Letta convoca la direzione nazionale

Una tesi che Letta guarda con estremo sospetto anche perché si basa sulla teoria renziana in base alla quale non è scritto da nessuna parte che l’attuale maggioranza di governo dovrà essere fotocopia di quella che eleggerà il nuovo presidente della Repubblica. Bettini non è più il Rasputin dell’era Zingaretti, ma fa coppia fissa con Giuseppe Conte e questo conferisce peso a quelle che lui stesso presenta come «opinioni personali». Ma che tali non siano lo dimostra il fatto che anche la corrente di Base Riformista, che fa capo al ministro Guerini, la pensa allo stesso modo. Come pure altri due pezzi da novanta come Dario Franceschini e Andrea Orlando. E se del ministro dei Beni Culturali si può dire che ambisce a sparigliare le carte perché si sente quirinabile, lo stesso non può dirsi per il suo collega del Lavoro.

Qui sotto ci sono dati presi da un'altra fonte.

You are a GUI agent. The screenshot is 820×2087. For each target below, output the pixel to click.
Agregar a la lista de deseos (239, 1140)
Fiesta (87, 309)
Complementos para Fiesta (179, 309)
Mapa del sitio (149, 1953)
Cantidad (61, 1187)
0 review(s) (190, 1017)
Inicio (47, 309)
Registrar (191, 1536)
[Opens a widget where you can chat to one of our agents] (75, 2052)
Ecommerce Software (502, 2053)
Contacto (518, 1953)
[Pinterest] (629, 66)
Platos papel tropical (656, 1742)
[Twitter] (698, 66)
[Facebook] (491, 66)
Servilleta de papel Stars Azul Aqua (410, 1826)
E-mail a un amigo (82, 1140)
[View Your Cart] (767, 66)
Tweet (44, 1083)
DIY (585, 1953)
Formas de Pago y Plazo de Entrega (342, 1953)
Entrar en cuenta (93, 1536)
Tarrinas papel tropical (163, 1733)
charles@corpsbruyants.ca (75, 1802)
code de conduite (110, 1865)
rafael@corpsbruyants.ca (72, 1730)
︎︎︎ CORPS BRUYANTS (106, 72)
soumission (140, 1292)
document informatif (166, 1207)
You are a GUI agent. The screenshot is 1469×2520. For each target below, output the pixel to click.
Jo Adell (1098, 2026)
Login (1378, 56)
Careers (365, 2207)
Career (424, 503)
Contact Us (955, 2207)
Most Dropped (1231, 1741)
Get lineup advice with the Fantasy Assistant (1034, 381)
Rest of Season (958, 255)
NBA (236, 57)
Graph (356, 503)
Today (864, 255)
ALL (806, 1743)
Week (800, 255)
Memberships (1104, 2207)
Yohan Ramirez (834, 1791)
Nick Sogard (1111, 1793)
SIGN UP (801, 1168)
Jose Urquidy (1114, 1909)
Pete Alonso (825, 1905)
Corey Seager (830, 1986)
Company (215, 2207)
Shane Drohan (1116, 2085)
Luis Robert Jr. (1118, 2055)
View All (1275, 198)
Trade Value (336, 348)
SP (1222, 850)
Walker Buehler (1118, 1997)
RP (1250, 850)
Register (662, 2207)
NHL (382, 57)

La fronda di Bettini e di tre ministri

Tutti insieme – Bettini, Guerini, Franceschini e Orlando – pizzicano la nota che più ammalia il corpaccione del Pd: la continuità della legislatura, che l’elezione di Draghi invece pregiudicherebbe. Ce n’è abbastanza per costringere Letta a spargere prudenza in dosi industriali sulle mosse che ha in mente di fare. Tanto più che bisogna tenere per mano i 5Stelle, molti dei quali pronti a votare chiunque, Berlusconi compreso, pur di non tornare alle urne con un anno di anticipo. Da qui la richiesta a Letta di stanare Matteo Salvini e Giorgia Meloni. Il primo non fa mistero di essere pronto a lasciare la maggioranza se Draghi andasse al Quirinale mentre la seconda non fa mistero di puntare proprio a questo.

«Mai Berlusconi»

L’idea è notificare ai due leader la volontà di Pd e M5S di proporre un nome condiviso, che non può essere però quello del Cavaliere. Nel caso non vi riuscissero, i Grandi elettori della sinistra resterebbero fuori dall’aula al momento della “chiama” per evitare sorprese. Letta, insomma, ha di fronte a sé un bel dilemma: contribuire a far sparire Draghi dalla scena del Quirinale senza compromettere la vita del governo, e quindi della legislatura. In più, dovrà evitare che al Colle ascenda un nome troppo a destra. In mente lui ha quelli di Giuliano Amato e di Pierferdinando Casini, sempre – ovviamente – “carica dei 101” permettendo.